Osswald serves as faculty advisor to Theta Tau professional fraternity, to the Society of Hispanic Professional Engineers and to the Society of Plastics Engineers.

==Books==
Osswald is author and co-author of several influential books in plastics engineering including the International Plastics Handbook. His work has been translated into many foreign languages, including Spanish, German, Russian, Chinese, Korean and Japanese.

- “Polymer Rheology: Fundamentals and Applications”, Hanser Verlag, (2014). ISBN 978-1569905173
- “Understanding Polymer Processing”, Hanser Verlag, (2010). ISBN 978-1569904725
- “Plastics Testing and Characterization - Industrial Applications”, with A. Naranjo, M. Noriega, A. Roldán and J. Sierra, Hanser Verlag, (2006). ISBN 978-1569904251
- “Kunststoff-Taschenbuch”, with E. Schmachtenberg, E. Baur, Hanser Verlag, (2007, 2nd ed. 2013).
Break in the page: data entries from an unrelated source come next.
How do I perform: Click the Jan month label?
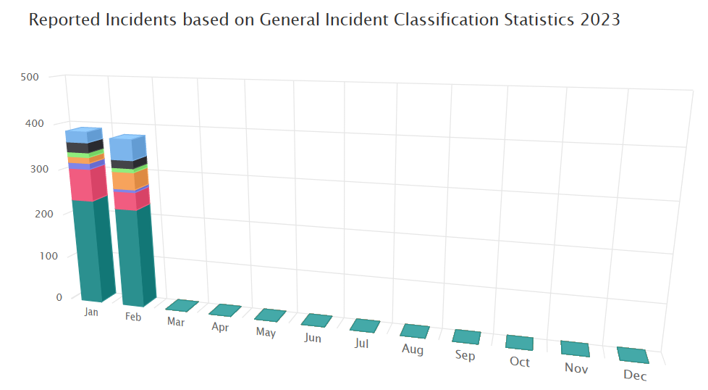click(x=91, y=312)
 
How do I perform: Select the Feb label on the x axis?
click(x=133, y=317)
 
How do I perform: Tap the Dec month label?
click(x=634, y=376)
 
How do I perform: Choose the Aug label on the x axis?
click(x=412, y=349)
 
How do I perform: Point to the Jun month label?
click(x=313, y=338)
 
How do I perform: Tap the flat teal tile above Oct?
click(x=520, y=343)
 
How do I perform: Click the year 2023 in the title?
click(x=600, y=20)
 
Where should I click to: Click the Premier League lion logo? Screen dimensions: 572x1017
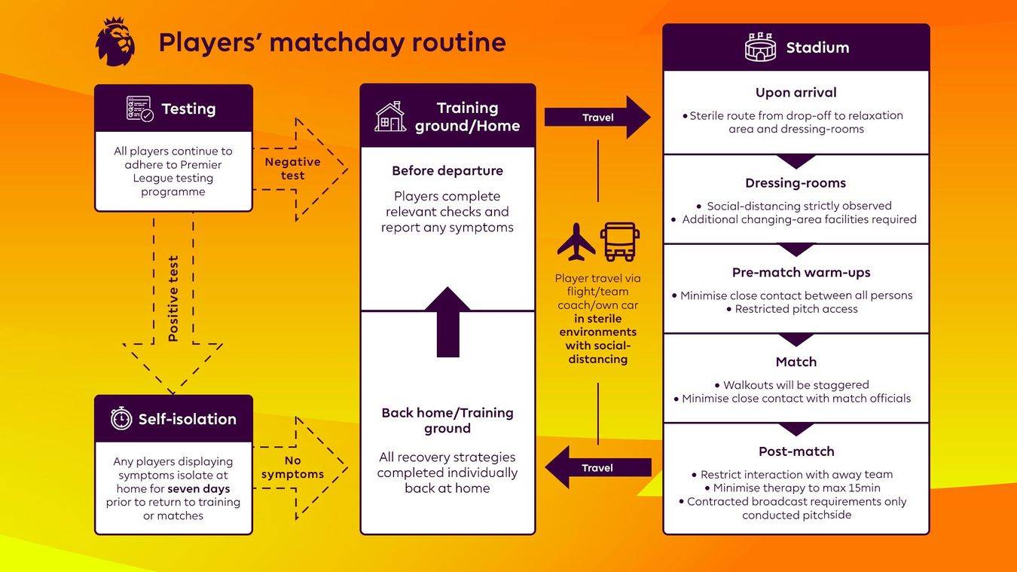[115, 41]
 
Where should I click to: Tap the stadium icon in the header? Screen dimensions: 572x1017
[760, 47]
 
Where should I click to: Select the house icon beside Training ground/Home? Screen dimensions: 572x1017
[390, 117]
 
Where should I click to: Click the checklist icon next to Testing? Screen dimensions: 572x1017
[139, 109]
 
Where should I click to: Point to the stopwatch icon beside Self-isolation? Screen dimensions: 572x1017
[121, 419]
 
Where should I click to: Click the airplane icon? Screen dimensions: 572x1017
[576, 241]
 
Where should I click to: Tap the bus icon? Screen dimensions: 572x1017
[619, 241]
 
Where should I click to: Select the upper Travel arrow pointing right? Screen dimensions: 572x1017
[597, 118]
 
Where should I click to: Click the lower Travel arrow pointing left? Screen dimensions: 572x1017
[597, 468]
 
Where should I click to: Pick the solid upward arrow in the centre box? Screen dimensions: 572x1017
[447, 322]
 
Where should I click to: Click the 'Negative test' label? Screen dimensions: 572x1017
[292, 169]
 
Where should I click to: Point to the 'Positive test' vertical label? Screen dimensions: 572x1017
[173, 298]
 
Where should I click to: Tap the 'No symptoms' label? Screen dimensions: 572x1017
[292, 467]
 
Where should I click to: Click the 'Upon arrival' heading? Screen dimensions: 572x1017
[796, 93]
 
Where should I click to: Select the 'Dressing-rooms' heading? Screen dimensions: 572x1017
[796, 183]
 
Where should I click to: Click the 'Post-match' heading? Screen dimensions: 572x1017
[796, 451]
ISBN 978-3446434424
- “Injection Molding Handbook”, with L.S. Turng, and P.J. Gramann, Hanser Verlag, (2001, Russian and Chinese translation, 2006, 2nd ed. 2008). ISBN 978-1569904206
- “International Plastics Handbook” with E. Schmachtenberg and E. Baur, Hanser Verlag, (2006). ISBN 978-1569903995
- “Polymer Processing - Modeling and Simulation” with J.P. Hernandez, Hanser Verlag, (2006). ISBN 978-1569903988
- “Compression Molding”, with B.A. Davis, P.J. Gramann and C.A. Rios, Hanser Verlag, (2003). ISBN 978-1569903469
- “Polymer Processing Fundamentals”, Hanser Verlag, (1998, Spanish translation 2008). ISBN 978-1569902622
- “Materials Science of Polymers for Engineers”, with G. Menges, Hanser Verlag, (1996, Japanese edition 1997, Korean edition 1999, 2nd ed. 2003, 3rd ed. 2012). ISBN 978-1569903483
- ”An Introduction to Experimental Analysis of Stress and Strain” with J.J. Comer and R.L. Pendleton, SDSM & T Press, (1983).
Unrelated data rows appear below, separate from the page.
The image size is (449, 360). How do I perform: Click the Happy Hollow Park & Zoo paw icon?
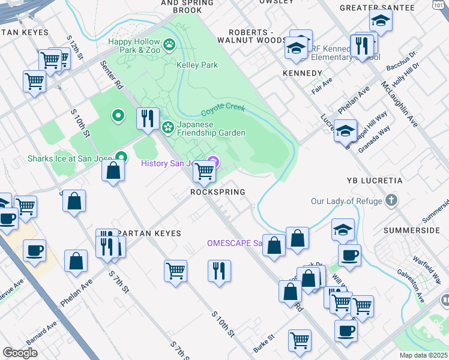(x=170, y=44)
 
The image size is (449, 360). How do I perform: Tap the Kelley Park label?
(x=197, y=65)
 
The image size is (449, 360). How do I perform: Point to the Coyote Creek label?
(x=223, y=110)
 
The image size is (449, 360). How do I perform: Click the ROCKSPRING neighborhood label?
(x=217, y=192)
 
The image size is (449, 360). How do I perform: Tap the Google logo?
(x=20, y=353)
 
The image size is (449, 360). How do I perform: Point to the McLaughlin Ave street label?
(x=399, y=104)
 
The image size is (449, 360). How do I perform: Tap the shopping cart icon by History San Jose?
(x=204, y=172)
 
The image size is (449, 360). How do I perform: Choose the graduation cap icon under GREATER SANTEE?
(x=381, y=22)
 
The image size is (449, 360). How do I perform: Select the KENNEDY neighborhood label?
(x=302, y=73)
Osswald is also the series editor of Plastics Pocket Power (Hanser Verlag, 2001), which currently includes 6 books.

==Personal life==
Osswald was born in Bogotá, Colombia. At the age of 4, his family moved to Cúcuta, Colombia. After graduating from High School, he was an exchange student in Rapid City, South Dakota with Florida Cultural Exchange for one year. He returned to Rapid City to get his B.S. and M.Sc. degrees in 1977. He then continued his graduate studies in Urbana, Illinois where he met his wife.

Osswald and his wife, Diane, have a son, Paul, and a daughter, Ruthie, and were married in Aachen, Germany in 1988. They live in Madison, Wisconsin.